Text under study
The Marxist/Leninist interpretation of history consists of one major and a few minor players. The major player is the dialectical nature of matter. All history—all reality—is seen as the outworking of this all-encompassing concept. It isn’t just that matter is eternal, but that dialectical matter is eternal. All else follows from this premise. Dialectical matter determines history and all that history encompasses.

Marxist/Leninists understand matter or reality (whether the reality of physics, biology, or the social sciences) to operate through a process of thesis, antithesis, and synthesis. Whether subatomic or atomic, animate matter or inanimate, individual man or society, all live and move dialectically, since dialectics is the essence of matter and matter is ultimately all that is real. The so-called "hidden laws of nature" are the laws of dialectical process, and all nature obeys these laws. These laws were "discovered" by Marx and Engels and are as important to comprehending historical reality scientifically as Darwin’s discovery of evolutionary law is to comprehending biology scientifically.

Marxist/Leninists begin with eternal matter and spontaneous generation and view history as a progression of biological and economic evolution that ultimately will result in a society of communist man in a communist paradise. According to Marxists, the future communist society is written into nature itself. The hidden, impersonal laws of nature—dialectical matter—have so determined the outcome. Man is merely the consequence of these impersonal happenings, but man is given a minor role to play, i.e., to nudge history along a little faster toward its predetermined end.

Exercise 1
Translate this sentence from the passage above on the Marxist/Leninist view of history into Spanish: "The major player is the dialectical nature of matter."
Exercise 2
Reproduce the part of the passage above on the Marxist/Leninist view of history starting with "Marxist/Leninists begin with" and going on through "its predetermined end.".

Data section
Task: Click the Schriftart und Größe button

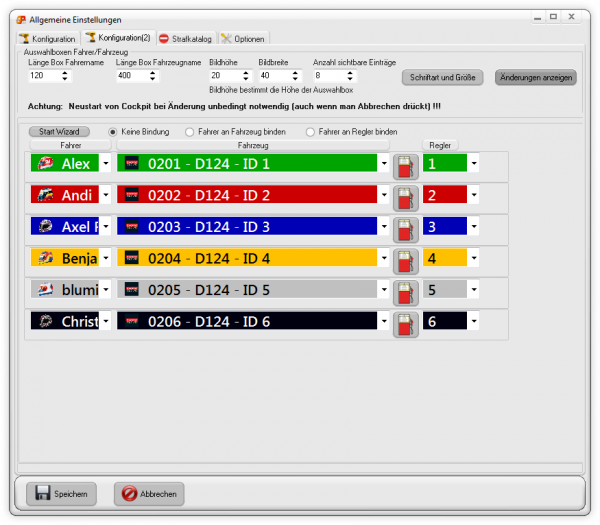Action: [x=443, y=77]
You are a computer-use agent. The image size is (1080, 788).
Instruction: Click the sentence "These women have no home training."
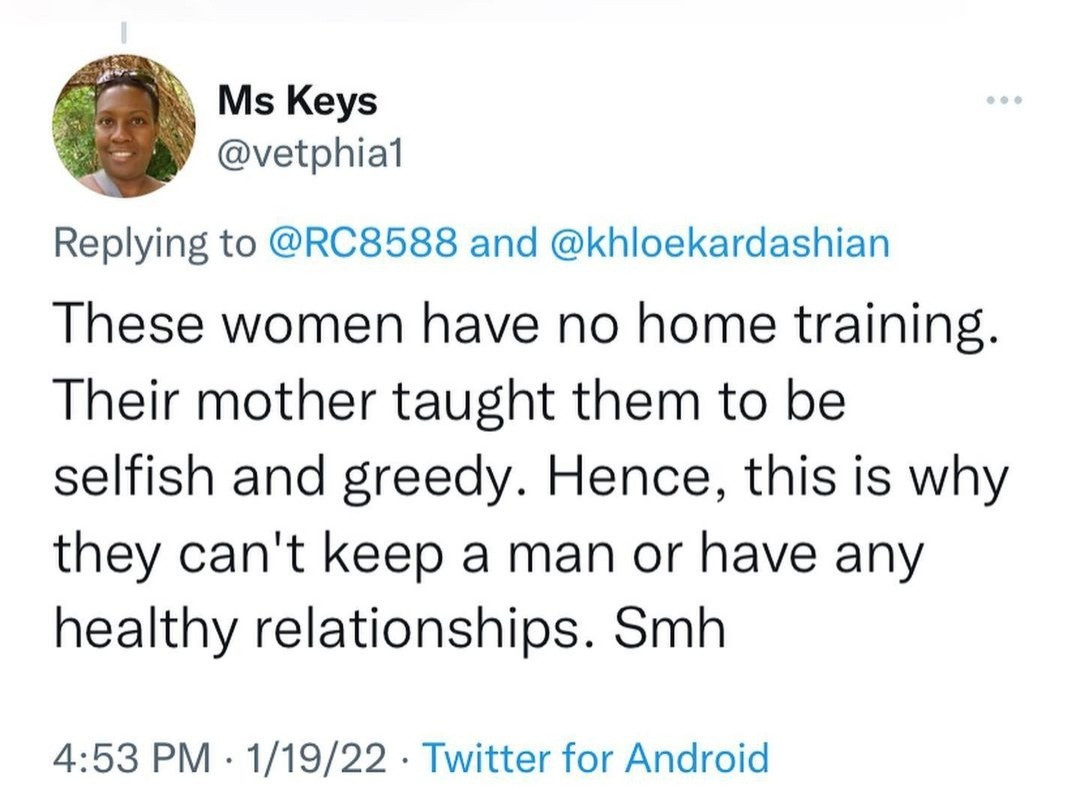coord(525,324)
...
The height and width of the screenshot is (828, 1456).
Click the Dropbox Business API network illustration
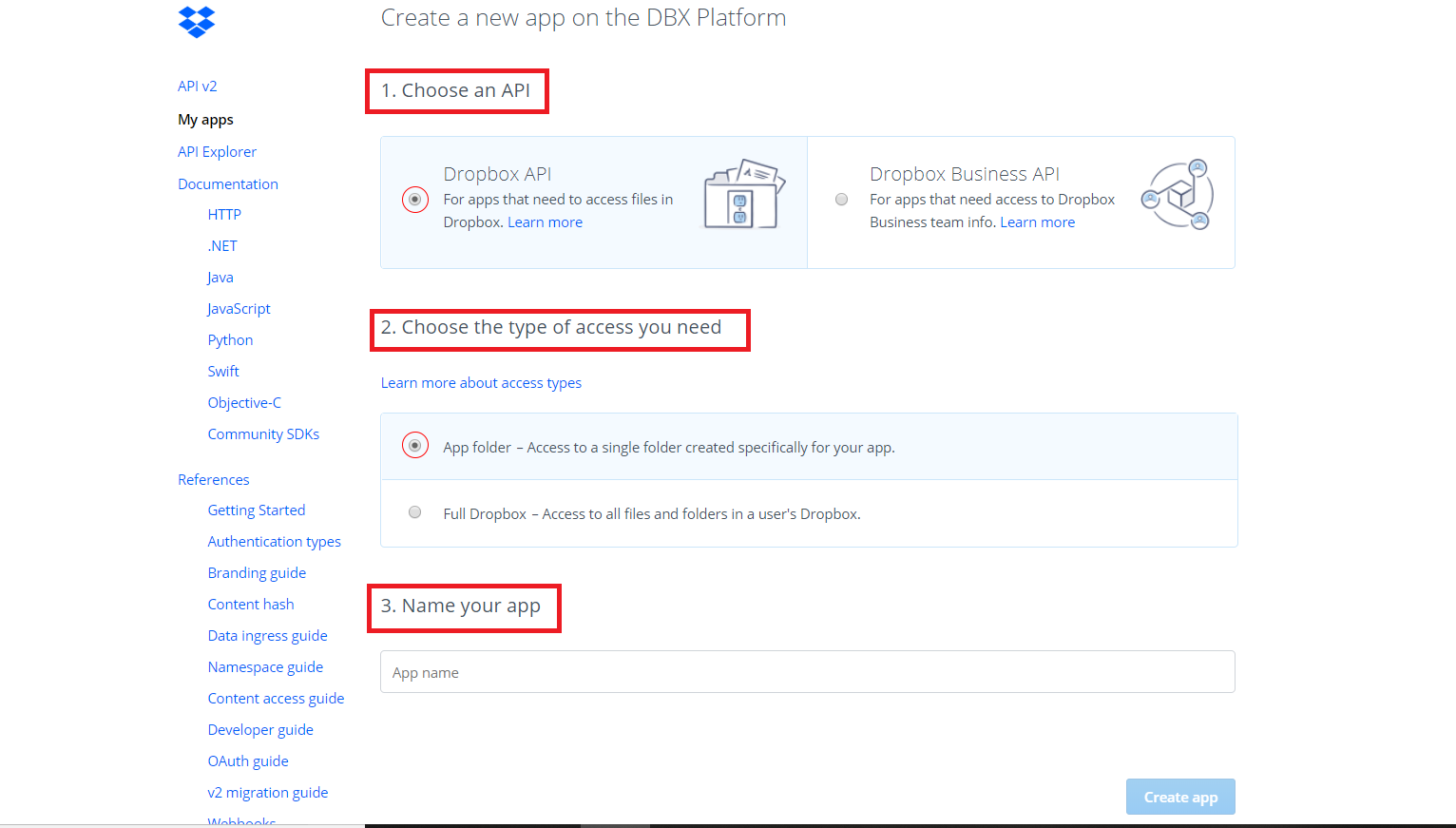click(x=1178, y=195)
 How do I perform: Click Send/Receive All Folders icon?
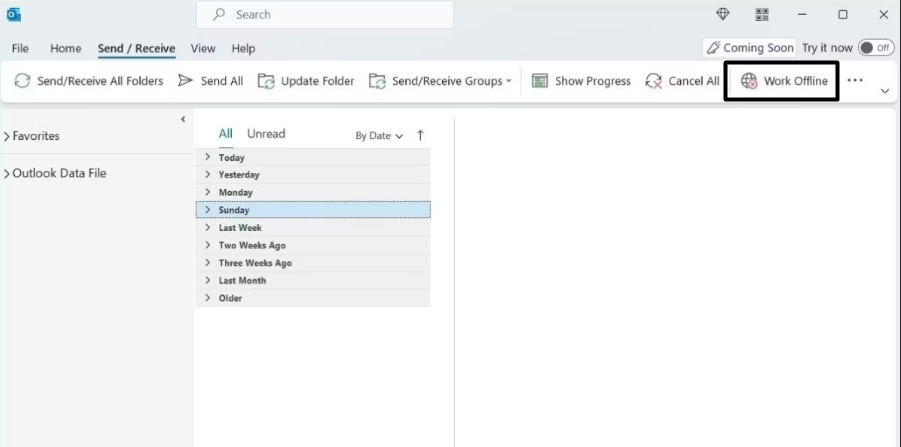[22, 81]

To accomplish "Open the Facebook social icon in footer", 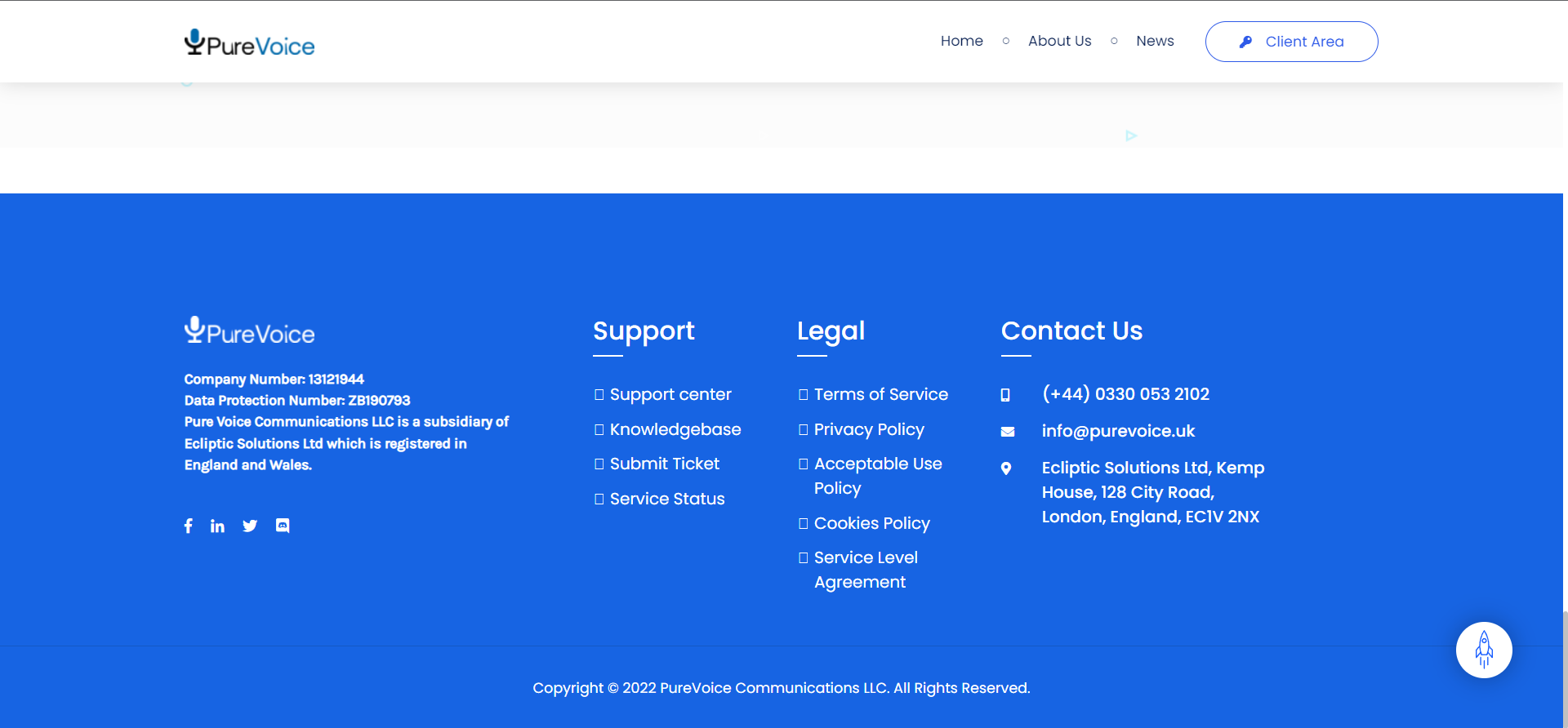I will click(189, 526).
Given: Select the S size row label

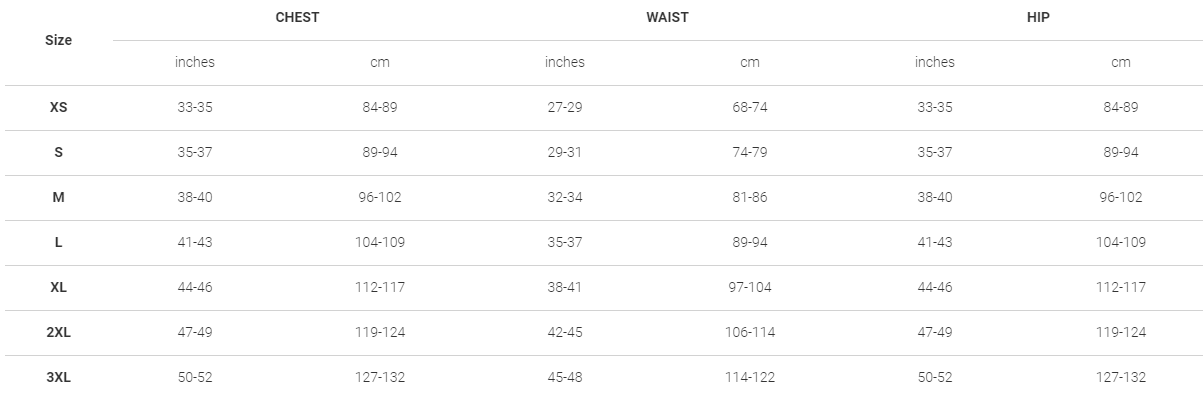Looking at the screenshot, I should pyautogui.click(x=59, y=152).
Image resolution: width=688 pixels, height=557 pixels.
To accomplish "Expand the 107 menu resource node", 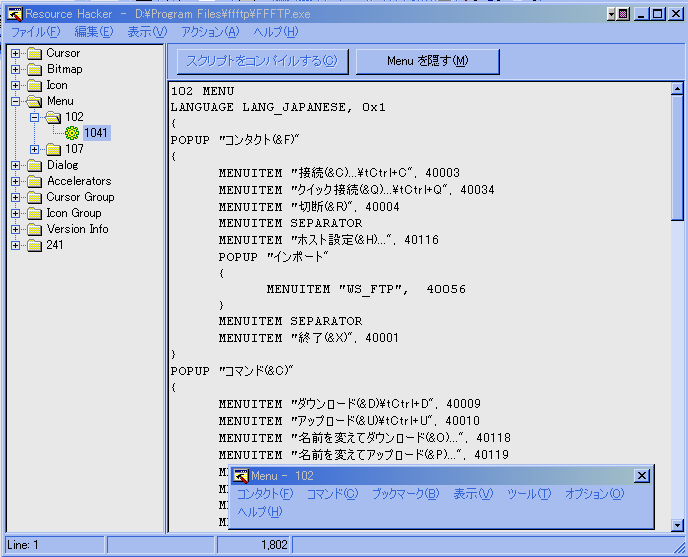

Answer space 1
El actor principal es la naturaleza dialéctica de la materia.

Answer space 2
Marxist/Leninists begin with eternal matter and spontaneous generation and view history as a progression of biological and economic evolution that ultimately will result in a society of communist man in a communist paradise. According to Marxists, the future communist society is written into nature itself. The hidden, impersonal laws of nature—dialectical matter—have so determined the outcome. Man is merely the consequence of these impersonal happenings, but man is given a minor role to play, i.e., to nudge history along a little faster toward its predetermined end.